L’an dernier, au cœur de la crise et alors que Barack Obama prenait ses fonctions, le premier ministre Wen Jiabao n’avait pas hésité à souligner durement la responsabilité américaine dans le déclenchement du tsunami financier.

Rien de tel aujourd’hui. Li Keqiang a même annoncé que la Chine était prête à adopter une politique monétaire «plus flexible» en fonction des «circonstances», répondant de manière partielle au vœu pressant de Washington. «Nous allons maintenir la continuité et la stabilité de nos politiques macroéconomiques, continuer à suivre une politique budgétaire volontariste et une politique monétaire modérément souple et rendre ces politiques mieux ciblées et plus flexibles pour répondre à de nouvelles circonstances», a-t-il déclaré.

Vantant son rôle moteur dans la sortie de crise qui s’amorce, Li Keqiang, pressenti pour être le prochain premier ministre, n’a pas évoqué directement un assouplissement du contrôle des changes actuel mais ouvre la porte à une évolution. La politique chinoise, qui consiste à maintenir un niveau très bas du yuan afin de faciliter les exportations, a été critiquée à plusieurs reprises à Davos, le président Sarkozy ayant même parlé de «manipulations monétaires».

L’an dernier toujours, Wen Jiabao avait rencontré un large scepticisme en promettant un taux de croissance chinois de 8%. Avec 8,7% au compteur, Pékin peut triompher, d’autant plus que cette croissance a été fortement alimentée par la demande et les investissements intérieurs.

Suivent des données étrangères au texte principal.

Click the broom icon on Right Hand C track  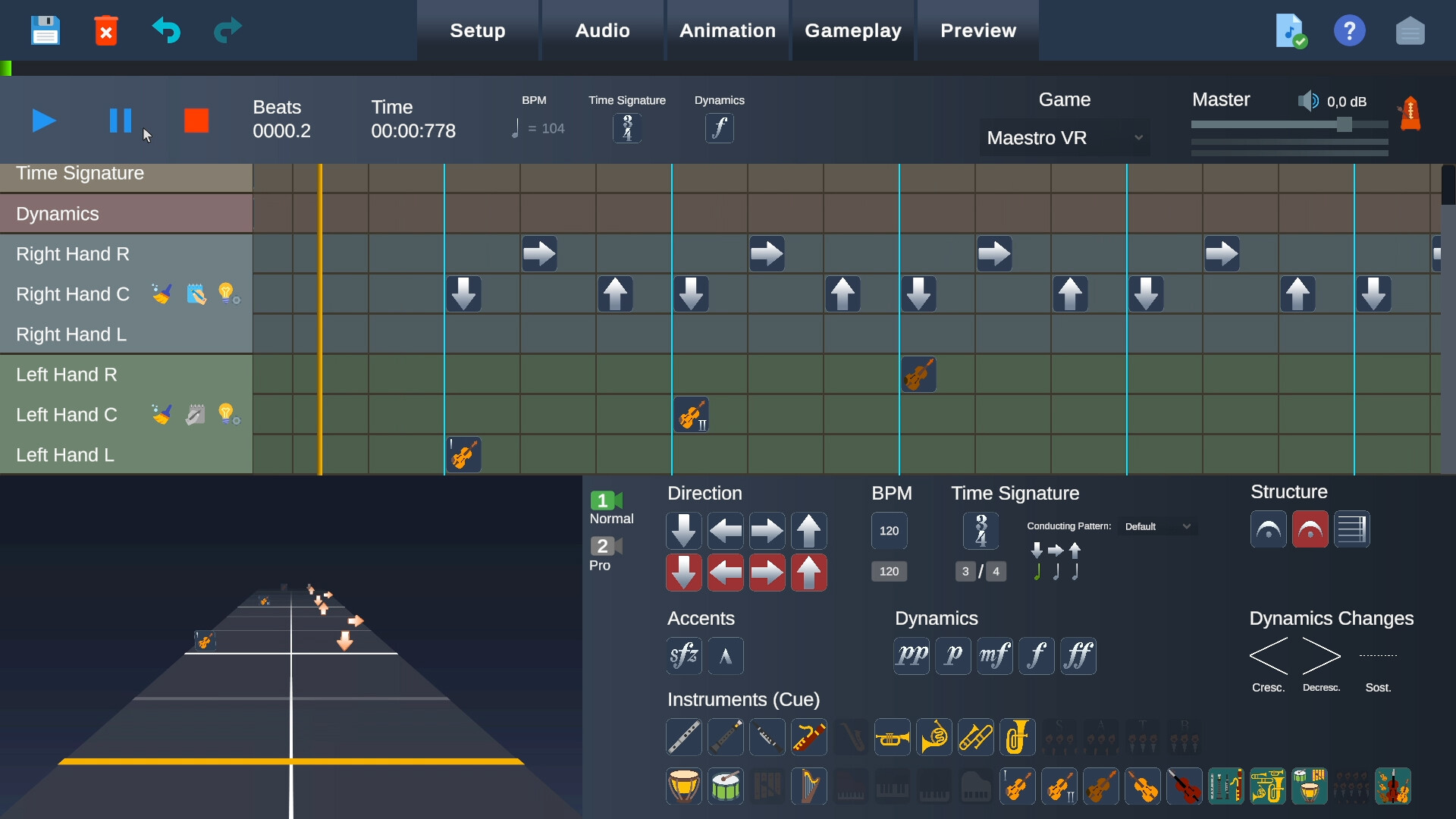[162, 293]
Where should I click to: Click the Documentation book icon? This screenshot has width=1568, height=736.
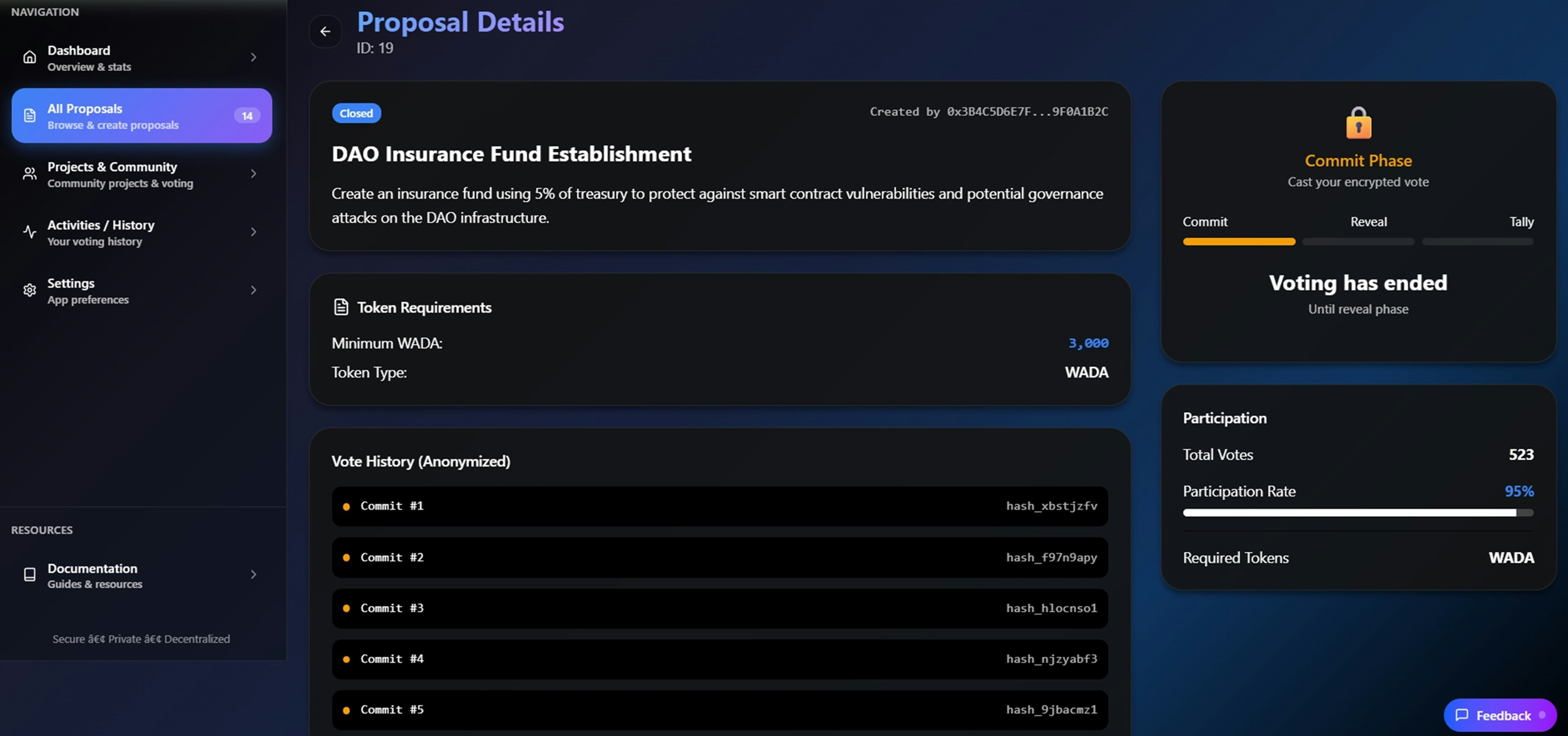click(29, 575)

Mais Li Keqiang a insisté sur le tournant économique majeur amorcé par son pays. «Nous devons modifier nos anciennes méthodes qui ont généré une croissance inefficace, trop dépendante des investissements étrangers et des exportations.» L’accent sera désormais mis sur la stimulation de la demande intérieure, afin d’exploiter «son énorme gisement de croissance».